What needs to be done:
From the line containing "Click the Booking ID column header" through the last line of the entries below, transcribe each line exactly, excluding any picture.

Given data:
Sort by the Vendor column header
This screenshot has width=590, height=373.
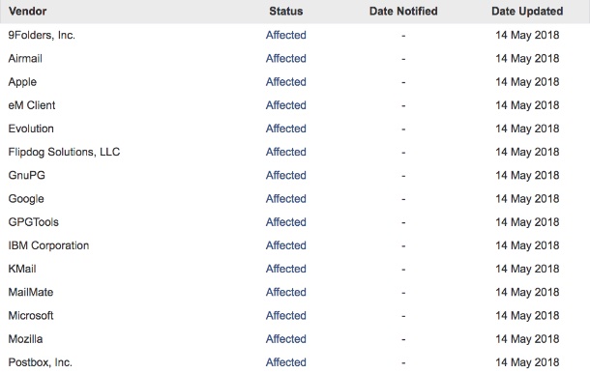point(27,12)
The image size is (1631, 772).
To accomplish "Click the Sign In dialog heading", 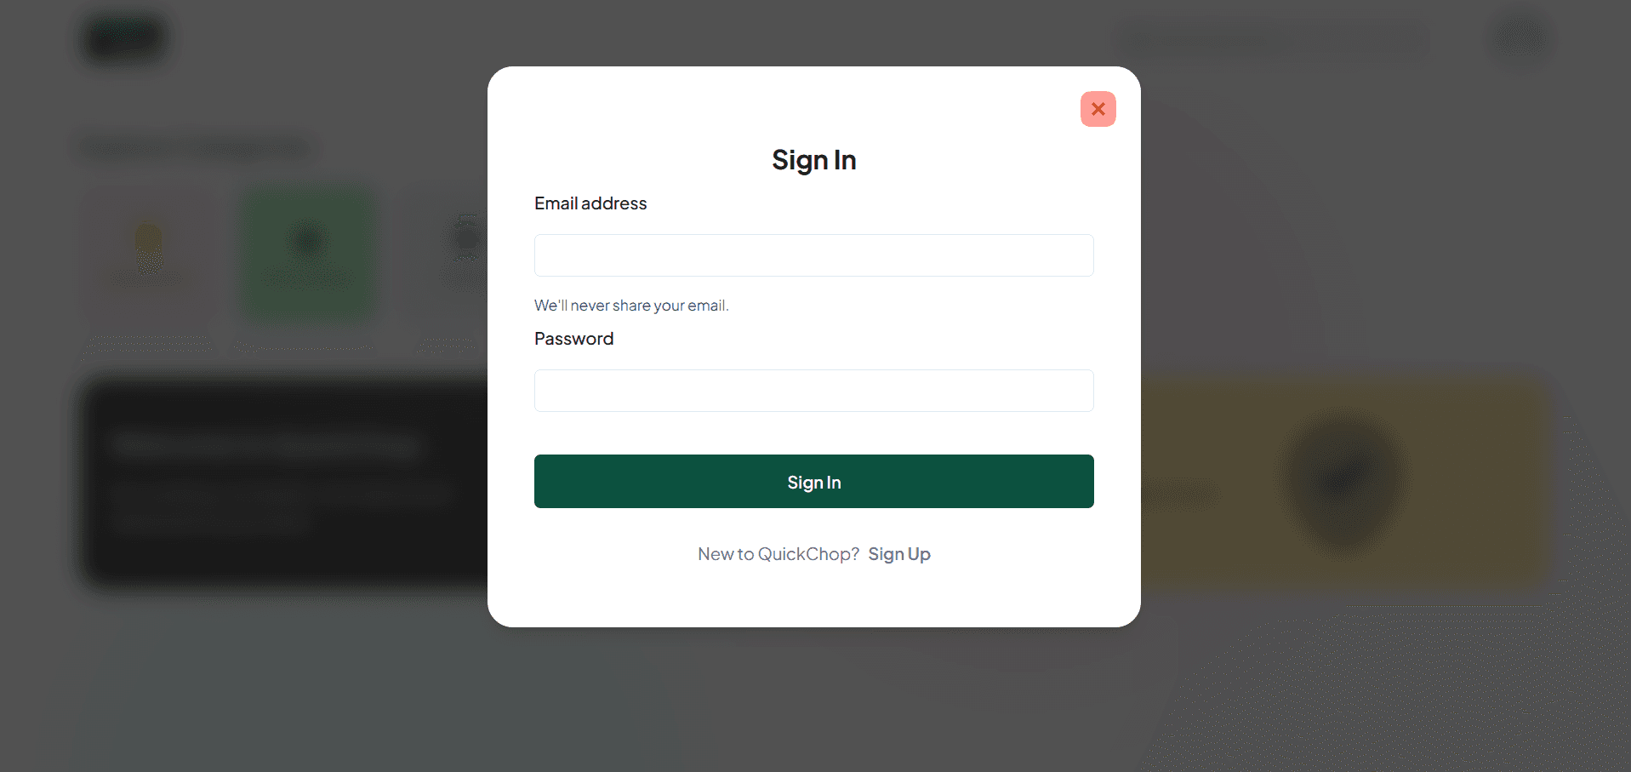I will point(813,160).
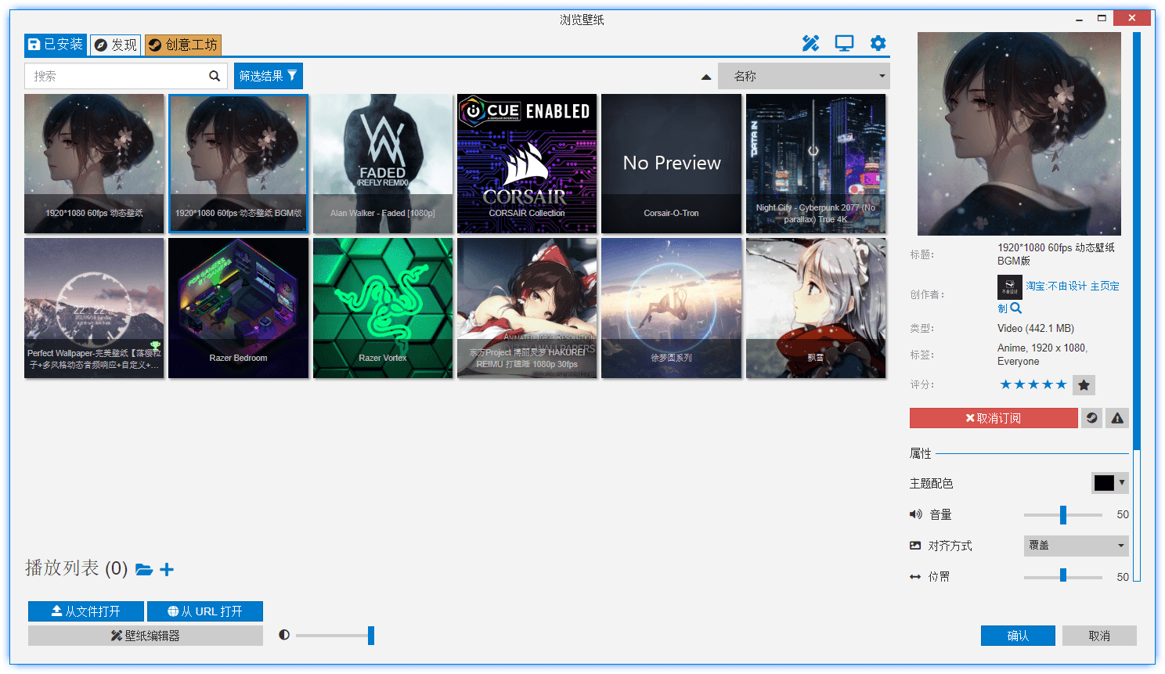Switch to the 发现 tab

(x=116, y=45)
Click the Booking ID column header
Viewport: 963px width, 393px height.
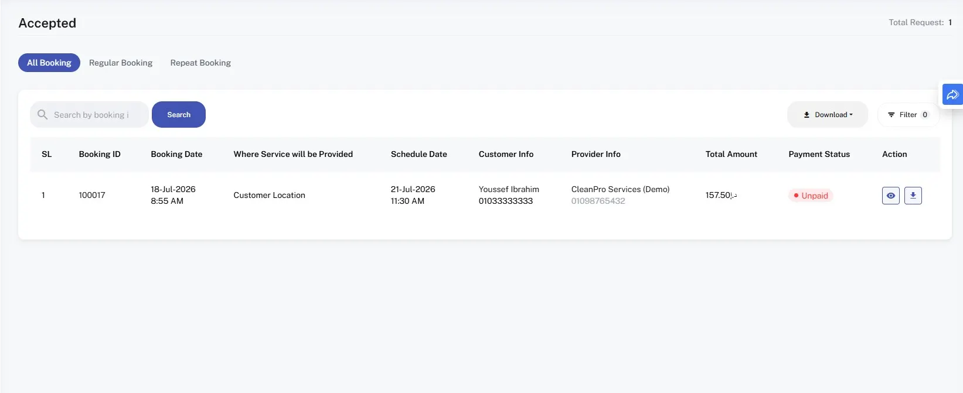100,154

Solution for this problem:
Click the Booking ID column header
Viewport: 963px width, 393px height.
100,154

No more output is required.